What's new in PDI version 3.1

Index

#Introduction
#Ease of use
#Step changes
#Job entry changes
#Databases
#Community and codebase

Introduction

In the period that version 3.1 came about, we had 5 other releases: 2.5.2, 3.0.1, 3.0.2, 3.0.3 and 3.0.4. All the same, we managed to get quite a bit of work done.

The first theme for this release was "Ease of use". It's a theme shared with the rest of the Pentaho platform and tool set. Traditionally, Kettle isn't the worst player in that department, but you can always do better.

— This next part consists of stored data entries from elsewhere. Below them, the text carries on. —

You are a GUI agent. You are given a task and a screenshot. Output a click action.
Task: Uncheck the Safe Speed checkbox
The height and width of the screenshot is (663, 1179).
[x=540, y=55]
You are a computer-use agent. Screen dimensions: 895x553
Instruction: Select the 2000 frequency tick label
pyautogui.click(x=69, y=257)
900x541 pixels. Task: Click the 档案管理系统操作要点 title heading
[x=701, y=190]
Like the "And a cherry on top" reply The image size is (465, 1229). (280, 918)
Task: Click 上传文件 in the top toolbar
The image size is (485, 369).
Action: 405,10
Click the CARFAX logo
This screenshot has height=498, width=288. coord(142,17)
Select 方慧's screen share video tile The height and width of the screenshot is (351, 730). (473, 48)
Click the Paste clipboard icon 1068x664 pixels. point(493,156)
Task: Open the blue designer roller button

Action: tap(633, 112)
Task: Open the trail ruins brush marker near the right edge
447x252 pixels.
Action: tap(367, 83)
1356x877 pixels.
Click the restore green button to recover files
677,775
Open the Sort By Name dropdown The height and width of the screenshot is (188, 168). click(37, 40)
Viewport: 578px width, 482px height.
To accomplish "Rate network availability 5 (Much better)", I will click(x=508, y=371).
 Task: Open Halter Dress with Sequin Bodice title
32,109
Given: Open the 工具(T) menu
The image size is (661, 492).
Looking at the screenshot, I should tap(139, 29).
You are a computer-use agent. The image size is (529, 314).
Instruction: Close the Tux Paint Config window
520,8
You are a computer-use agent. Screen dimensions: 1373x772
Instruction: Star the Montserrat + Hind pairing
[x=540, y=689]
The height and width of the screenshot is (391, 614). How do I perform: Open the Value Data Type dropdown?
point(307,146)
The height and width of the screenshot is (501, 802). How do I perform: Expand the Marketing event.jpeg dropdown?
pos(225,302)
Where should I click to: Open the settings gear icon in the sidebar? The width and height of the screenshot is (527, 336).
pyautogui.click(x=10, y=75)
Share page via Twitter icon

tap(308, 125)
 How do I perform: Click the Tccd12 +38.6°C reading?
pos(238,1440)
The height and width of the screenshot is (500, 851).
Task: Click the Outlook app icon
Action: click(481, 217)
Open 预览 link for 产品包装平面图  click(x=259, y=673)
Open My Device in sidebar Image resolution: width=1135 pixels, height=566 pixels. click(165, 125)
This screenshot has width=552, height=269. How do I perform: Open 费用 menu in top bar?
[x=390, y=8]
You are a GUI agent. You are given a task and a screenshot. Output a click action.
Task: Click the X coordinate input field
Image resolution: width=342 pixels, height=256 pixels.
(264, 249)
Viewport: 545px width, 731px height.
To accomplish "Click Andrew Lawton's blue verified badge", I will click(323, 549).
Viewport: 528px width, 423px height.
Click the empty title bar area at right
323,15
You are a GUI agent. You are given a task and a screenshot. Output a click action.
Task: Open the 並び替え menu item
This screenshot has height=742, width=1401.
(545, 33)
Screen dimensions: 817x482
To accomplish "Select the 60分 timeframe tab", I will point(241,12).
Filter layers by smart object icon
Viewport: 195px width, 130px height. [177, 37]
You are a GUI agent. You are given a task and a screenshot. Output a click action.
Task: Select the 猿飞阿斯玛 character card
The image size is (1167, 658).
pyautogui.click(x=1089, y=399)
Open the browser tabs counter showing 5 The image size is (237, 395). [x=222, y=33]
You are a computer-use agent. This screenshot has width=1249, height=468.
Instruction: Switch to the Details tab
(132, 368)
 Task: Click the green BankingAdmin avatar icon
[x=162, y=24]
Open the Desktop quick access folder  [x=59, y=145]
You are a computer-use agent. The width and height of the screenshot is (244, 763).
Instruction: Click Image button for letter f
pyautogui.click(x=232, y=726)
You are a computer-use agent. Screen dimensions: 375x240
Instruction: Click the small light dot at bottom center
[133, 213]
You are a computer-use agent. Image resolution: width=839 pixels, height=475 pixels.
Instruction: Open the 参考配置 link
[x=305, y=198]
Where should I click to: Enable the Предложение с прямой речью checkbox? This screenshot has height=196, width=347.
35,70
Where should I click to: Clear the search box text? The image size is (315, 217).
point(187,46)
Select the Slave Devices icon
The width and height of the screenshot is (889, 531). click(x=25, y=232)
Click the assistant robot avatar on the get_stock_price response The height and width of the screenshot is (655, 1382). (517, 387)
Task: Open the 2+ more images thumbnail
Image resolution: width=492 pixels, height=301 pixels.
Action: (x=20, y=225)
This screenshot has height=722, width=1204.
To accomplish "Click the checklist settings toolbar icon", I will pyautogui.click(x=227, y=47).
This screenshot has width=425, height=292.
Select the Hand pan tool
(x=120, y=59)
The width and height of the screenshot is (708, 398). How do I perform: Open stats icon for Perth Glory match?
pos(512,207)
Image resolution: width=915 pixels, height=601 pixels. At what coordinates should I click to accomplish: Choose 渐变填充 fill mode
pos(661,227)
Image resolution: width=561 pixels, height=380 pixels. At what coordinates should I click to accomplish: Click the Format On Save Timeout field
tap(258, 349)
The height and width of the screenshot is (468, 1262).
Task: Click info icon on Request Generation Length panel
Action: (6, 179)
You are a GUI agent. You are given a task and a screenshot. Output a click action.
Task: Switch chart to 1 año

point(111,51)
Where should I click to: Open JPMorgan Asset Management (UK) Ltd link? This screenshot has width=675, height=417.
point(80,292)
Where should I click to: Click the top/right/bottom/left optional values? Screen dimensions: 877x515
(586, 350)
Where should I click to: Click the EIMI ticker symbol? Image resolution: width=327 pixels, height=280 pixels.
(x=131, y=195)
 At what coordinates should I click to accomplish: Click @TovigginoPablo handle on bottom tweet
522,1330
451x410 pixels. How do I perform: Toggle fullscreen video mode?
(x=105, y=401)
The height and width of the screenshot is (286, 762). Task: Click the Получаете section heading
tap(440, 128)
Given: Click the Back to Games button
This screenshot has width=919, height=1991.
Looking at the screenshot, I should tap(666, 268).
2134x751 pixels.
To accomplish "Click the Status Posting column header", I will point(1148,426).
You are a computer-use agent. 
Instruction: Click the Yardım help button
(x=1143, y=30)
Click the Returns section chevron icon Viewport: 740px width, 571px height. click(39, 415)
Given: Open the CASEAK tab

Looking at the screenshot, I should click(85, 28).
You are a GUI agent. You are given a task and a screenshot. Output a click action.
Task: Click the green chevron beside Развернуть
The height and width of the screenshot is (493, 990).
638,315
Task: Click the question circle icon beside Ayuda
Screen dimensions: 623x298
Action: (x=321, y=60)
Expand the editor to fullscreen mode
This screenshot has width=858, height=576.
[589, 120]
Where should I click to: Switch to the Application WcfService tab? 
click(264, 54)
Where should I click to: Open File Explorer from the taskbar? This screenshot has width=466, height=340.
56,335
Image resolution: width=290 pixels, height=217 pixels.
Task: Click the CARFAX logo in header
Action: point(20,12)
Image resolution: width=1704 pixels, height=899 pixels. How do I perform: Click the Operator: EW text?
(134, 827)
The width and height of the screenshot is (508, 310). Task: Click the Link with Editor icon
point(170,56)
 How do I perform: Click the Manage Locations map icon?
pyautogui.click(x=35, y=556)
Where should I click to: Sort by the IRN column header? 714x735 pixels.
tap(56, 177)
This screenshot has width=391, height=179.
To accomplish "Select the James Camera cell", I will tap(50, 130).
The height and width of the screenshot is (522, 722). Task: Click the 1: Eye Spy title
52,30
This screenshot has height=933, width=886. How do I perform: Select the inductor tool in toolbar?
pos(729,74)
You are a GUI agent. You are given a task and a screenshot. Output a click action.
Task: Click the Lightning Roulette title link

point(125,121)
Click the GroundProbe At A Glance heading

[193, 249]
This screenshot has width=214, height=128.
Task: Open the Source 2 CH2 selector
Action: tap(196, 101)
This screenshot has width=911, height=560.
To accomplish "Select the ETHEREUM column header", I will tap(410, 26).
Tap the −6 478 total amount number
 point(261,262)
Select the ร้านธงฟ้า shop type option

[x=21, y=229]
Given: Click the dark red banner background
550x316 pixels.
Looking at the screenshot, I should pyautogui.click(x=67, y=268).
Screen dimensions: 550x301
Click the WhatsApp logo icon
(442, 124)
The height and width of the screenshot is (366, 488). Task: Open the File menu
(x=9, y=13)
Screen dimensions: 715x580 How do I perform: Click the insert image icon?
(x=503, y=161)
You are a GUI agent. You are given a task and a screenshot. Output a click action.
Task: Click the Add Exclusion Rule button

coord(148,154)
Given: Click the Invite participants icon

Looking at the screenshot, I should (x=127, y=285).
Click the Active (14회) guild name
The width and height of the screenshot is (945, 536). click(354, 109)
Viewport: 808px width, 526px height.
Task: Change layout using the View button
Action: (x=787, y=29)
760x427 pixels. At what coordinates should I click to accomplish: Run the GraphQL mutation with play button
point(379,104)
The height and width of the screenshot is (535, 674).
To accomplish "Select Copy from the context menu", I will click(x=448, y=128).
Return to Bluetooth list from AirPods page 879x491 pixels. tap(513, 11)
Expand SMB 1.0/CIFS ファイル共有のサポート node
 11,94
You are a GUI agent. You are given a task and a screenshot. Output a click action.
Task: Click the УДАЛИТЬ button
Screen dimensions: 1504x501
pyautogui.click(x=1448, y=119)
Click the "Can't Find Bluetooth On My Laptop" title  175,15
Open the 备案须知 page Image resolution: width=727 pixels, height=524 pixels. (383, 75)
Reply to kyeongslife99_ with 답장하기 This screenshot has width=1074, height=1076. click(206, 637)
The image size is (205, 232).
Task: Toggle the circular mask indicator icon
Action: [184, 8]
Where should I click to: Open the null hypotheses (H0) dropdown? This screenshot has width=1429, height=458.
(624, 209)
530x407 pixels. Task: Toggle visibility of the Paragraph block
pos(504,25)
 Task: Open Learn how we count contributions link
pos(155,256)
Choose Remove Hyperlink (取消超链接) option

The second theme of this release was the complete rework of the documentation set. To keep things manageable by larger groups of people we moved everything we could to the central Pentaho wiki.
Documenting is a difficult task that can never be considered complete but the wiki will help us to keep up with the incredible pace of development that we again achieved in Kettle.

Ease of use

Execution results

To do away with the tab-clutter that came about in the previous release we decided to put the results of executions in a split pane below the graphical view:

Performance graph

To make it easier to see which step is performing well or not, we periodically (configurable) gather performance statistics and we can show those on a graph:

We also allow you to store the raw data behind the graph in a database table so that you can create your own statistics.

FAQ attack

We're constantly on the look out to reduce the size of our FAQ, not increase it. We do this by informing the users of consequences of certain decisions or giving answers to FAQ in the Spoon GUI.

Some of these FAQ attack measures are subtle, like the fact you can now execute a stored procedure without the need for input to go to the step. (it simply executes once).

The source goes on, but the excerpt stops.